In un tweet del 7 ottobre 2023, sulla scia dell’attacco di Hamas contro Israele, ha preso chiaramente posizione a fianco dello Stato Ebraico e incidentalmente degli Stati Uniti, in barba alle posizioni più sfumate di molti paesi membri.

Al momento dell’elezione di Donald Trump, in un tweet del 6 novembre 2024 la presidente si è “calorosamente congratulata” con il nuovo presidente. Successivamente, in occasione dell’insediamento gli ha inviato “i migliori auguri” di buon lavoro. Forse l’avverbio calorosamente poteva essere evitato.

Peraltro, sapevamo già di quale pasta è fatto Donald Trump. Durante la pandemia, il 23 aprile 2020, aveva suggerito la possibilità di iniettare candeggina nei pazienti per combattere il virus; il 6 gennaio 2021 aveva chiamato la folla ad occupare il Campidoglio, rifiutando il risultato delle presidenziali del novembre precedente; più recentemente – il 12 febbraio 2024 – aveva esortato la Russia a invadere i paesi membri della Nato, definendoli delinquent perché non spendono abbastanza in difesa.

Da più di un anno la Commissione europea sta indagando su X e sulla possibilità concreta che la piattaforma di Elon Musk abbia veicolato contenuti illeciti. Il tema è complesso e la tecnologia nuova, ma sbagliano coloro i quali temono che dietro ai tempi lunghi si nasconda un atteggiamento conciliante nei confronti della nuova amministrazione?

Lo stesso sospetto potremmo avere riguardo alla decisione dell’ultimo momento questa settimana di ritirare dal programma di lavoro della Commissione europea un progetto legislativo relativo alla responsabilità civile nel campo dell’intelligenza artificiale, in netto contrasto con la tendenza americana a deregolamentare.

Ursula von der Leyen è tedesca, e il suo atteggiamento nei confronti degli Stati Uniti è lo specchio dei sentimenti prevalenti nel suo paese. Oltre a un comprensibile debito di riconoscenza per averla liberata del Nazismo, la Germania coltiva con l’America legami personali, culturali, storici tra paesi anglo-sassoni.
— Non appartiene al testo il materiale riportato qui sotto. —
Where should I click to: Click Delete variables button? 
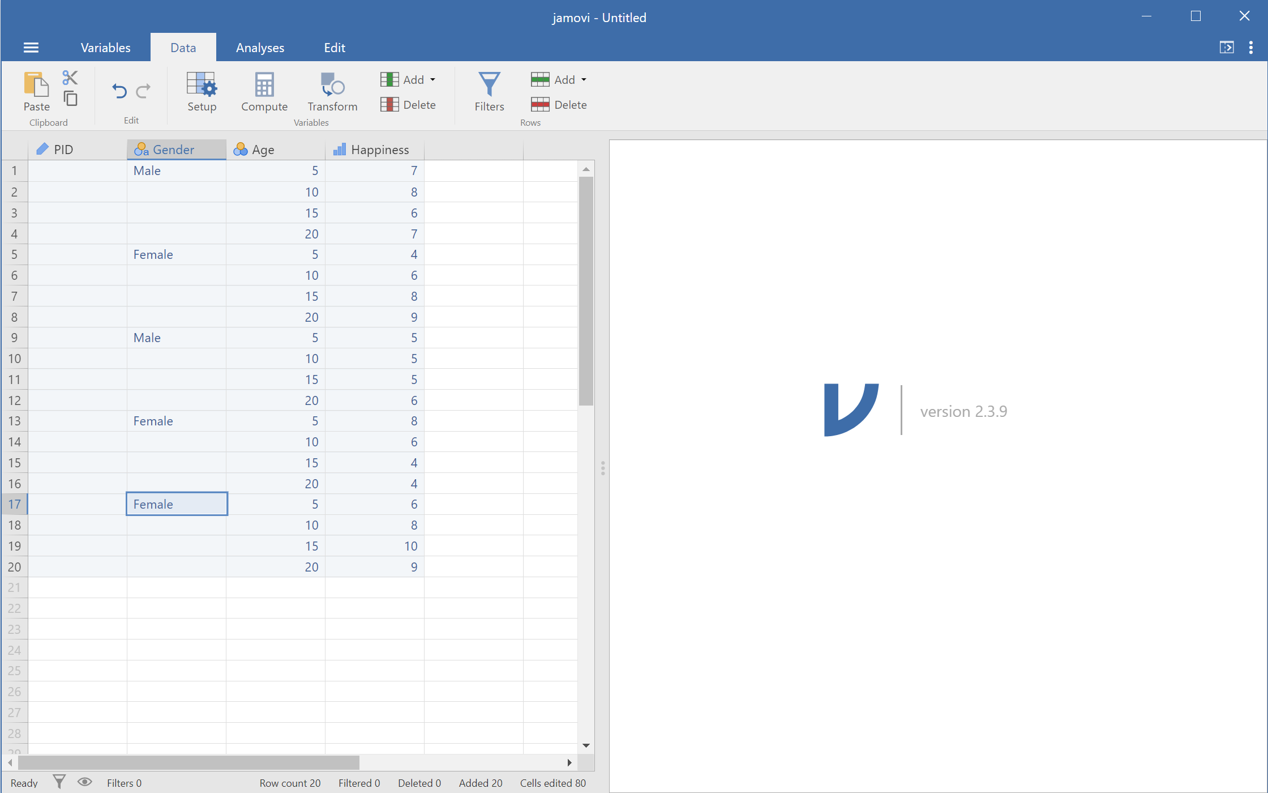coord(409,105)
Diceva Goethe: Amerika, du hast es besser, America sei la migliore.

Peraltro, la presidente della Commissione è originaria di Hannover, una città che guarda storicamente verso la Gran Bretagna e il grande largo. Il suo capo di gabinetto, Bjoern Seibert, è stato affiliato negli anni all’Università di Harvard, al Massachusetts Institute of Technology, allo U.S. Army War College di Carlisle (Pennsylvania), e all’American Enterprise Institute di Washington.
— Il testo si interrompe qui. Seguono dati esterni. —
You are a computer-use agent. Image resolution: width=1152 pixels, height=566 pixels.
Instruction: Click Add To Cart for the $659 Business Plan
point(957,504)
Insomma, c’è da chiedersi se l’atteggiamento conciliante di Ursula von der Leyen non abbia in fondo contribuito alla durezza con la quale il presidente Trump sta affrontando l’Europa. Forse ha ragione il leader democristiano tedesco Friedrich Merz quando dice: “Gli americani non hanno alcun rispetto per coloro che si fanno più piccoli di quanto lo siano. Se vi mostrate deboli, vi tratteranno come tali”.
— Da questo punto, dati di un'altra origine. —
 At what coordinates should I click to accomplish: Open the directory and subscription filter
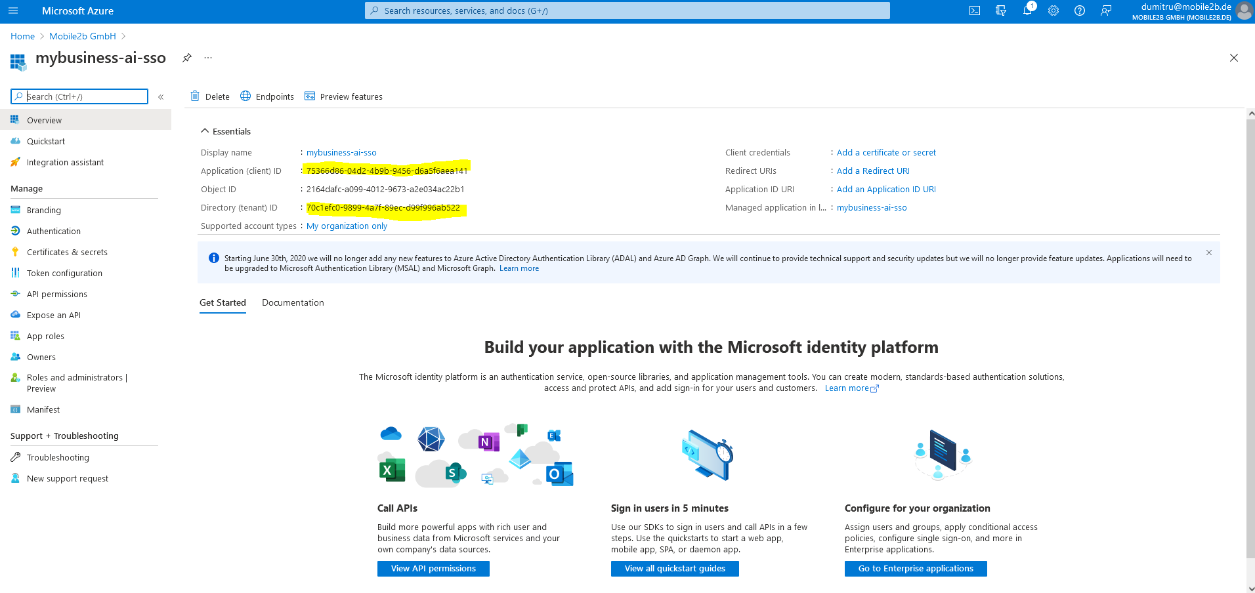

Devo immaginare, o sperare, che l’ultima settimana possa indurre la presidente della Commissione europea a urgenti ripensamenti. Più in generale dobbiamo anche sperare che, per il futuro dell’Europa, anche la Germania, chiamata alle urne tra una settimana, riveda seriamente le sue antiche priorità.

Per decenni la Repubblica Federale è stata un fedele alleato degli Stati Uniti (ancora oggi ospita 13 basi e quasi 35mila soldati americani). Durante la Guerra Fredda il legame era comprensibile. Ha perso ragion d’essere negli ultimi anni, tanto più in un contesto di crescente integrazione europea.

Superato il voto del 23 febbraio, la Germania dovrà valutare in coscienza se vorrà finalmente abbracciare pienamente il progetto comunitario, abbandonando un alleato americano che nei fatti le ha girato le spalle. Anche per questo motivo le elezioni tedesche di fine mese sono probabilmente le più importanti dal 1949.

  • habsb |

    egr. dr. Romano
    credo che la signora von der Leyen, più che di Trump, debba preoccuparsi delle numerose azioni di giustizia di cui fa l’oggetto. Anche se i media italiani ne parlano assai poco.